The UN Human Rights Committee, which monitors how states comply with their obligations under the International Covenant on Civil and Political Rights, begins meeting today to consider Iran. The Iranian authorities’ report to the Committee, the first submitted since 1993, is more than a decade late.
“The Iranian authorities have already shown contempt for the Committee by submitting this report so late,” said Hassiba Hadj Sahraoui, Amnesty International’s Deputy Director for the Middle East and North Africa.
“They must now provide truthful answers to its questions and commit to providing a remedy to the many Iranians and their families who have suffered human rights violations”.
The Committee’s task is to consider how far Iran has upheld key rights enshrined in the Convention, including the right to life, freedom of expression, non- discrimination, and the prohibition of torture and arbitrary detention.

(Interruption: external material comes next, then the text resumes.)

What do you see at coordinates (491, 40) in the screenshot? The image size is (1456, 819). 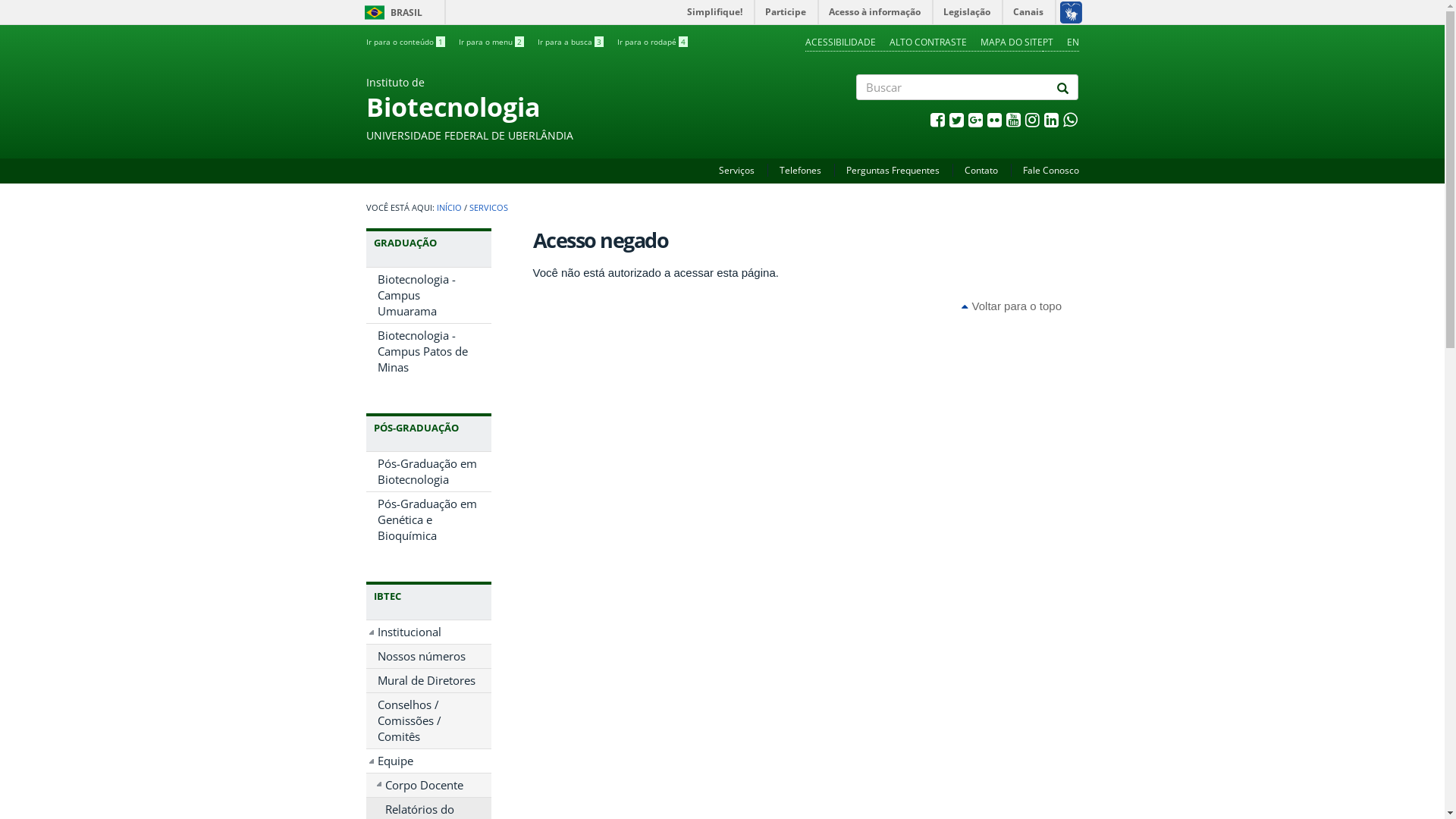 I see `'Ir para o menu 2'` at bounding box center [491, 40].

Iran’s report to the Committee and its written answers to the Committee’s initial questions both paint a severely distorted picture of its human rights record and fail to reflect serious and continuing abuses.
The Iranian authorities do implicitly acknowledge ways in which laws discriminate against women and minorities. They also refer to some laws which would offer protection if implemented, but which are widely flouted in practice.
And they make it clear that Iran is continuing to impose the death penalty on juvenile offenders – those convicted of offences when under 18 – despite the fact that this is explicitly prohibited under international law.
In reality, Iran is a serial human rights violator which executes hundreds of people each year, including juvenile offenders.
The Iranian authorities also deny that minorities face any kind of discrimination. They vilify the Baha’i community, and accuse women’s rights activists of “contributing to public disorder”.
“It is shocking that the Iranian authorities are trying to imply that members of the lesbian, gay, bisexual and transgender (LGBT) community do not have rights which are protected under the Covenant,” said Hassiba Hadj Sahraoui.
“It only highlights the degree of the authorities’ blindness and bigotry against those who identify themselves outside the narrow confines of state-imposed gender norms”.
In reality, consensual same-sex relations face draconian punishments including flogging and the death penalty.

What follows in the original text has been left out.